Start of THE INPUT

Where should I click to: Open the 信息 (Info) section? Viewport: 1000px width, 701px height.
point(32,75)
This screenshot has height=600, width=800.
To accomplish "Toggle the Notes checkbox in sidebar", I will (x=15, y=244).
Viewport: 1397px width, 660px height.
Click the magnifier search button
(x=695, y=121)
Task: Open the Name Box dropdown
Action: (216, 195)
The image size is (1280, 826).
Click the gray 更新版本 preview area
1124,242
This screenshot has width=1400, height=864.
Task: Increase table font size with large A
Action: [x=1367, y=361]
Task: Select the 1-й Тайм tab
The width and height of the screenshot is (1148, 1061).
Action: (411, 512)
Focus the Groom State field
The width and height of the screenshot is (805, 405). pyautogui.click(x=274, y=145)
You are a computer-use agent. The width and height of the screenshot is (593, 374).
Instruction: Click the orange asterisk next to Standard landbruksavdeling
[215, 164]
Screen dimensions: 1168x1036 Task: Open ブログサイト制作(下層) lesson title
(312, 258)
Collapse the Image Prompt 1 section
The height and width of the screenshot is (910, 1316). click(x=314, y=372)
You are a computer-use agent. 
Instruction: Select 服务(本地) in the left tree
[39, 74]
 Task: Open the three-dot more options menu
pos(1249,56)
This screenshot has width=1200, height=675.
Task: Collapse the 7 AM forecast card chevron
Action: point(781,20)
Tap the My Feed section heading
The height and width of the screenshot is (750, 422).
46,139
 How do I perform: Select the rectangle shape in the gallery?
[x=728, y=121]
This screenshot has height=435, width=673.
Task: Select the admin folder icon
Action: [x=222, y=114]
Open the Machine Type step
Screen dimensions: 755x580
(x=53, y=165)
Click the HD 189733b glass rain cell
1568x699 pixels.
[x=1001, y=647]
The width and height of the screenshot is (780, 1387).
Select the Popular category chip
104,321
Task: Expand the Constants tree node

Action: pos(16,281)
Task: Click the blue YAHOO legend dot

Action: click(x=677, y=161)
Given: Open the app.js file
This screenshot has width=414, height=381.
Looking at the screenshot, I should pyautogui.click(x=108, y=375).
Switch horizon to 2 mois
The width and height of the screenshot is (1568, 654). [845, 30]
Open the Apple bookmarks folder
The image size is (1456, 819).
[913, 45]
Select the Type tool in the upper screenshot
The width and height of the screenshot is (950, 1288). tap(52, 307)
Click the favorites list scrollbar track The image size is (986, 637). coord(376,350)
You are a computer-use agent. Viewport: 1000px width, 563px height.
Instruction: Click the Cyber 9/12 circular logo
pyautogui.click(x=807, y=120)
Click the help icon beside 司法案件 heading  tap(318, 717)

End of THE INPUT

Read through the entries and copy each line in which "agent" appears.

EXPECTED OUTPUT ::
You are a computer-use agent. The width and height of the screenshot is (593, 374).
You are a computer-use agent. 
You are a computer-use agent. Viewport: 1000px width, 563px height.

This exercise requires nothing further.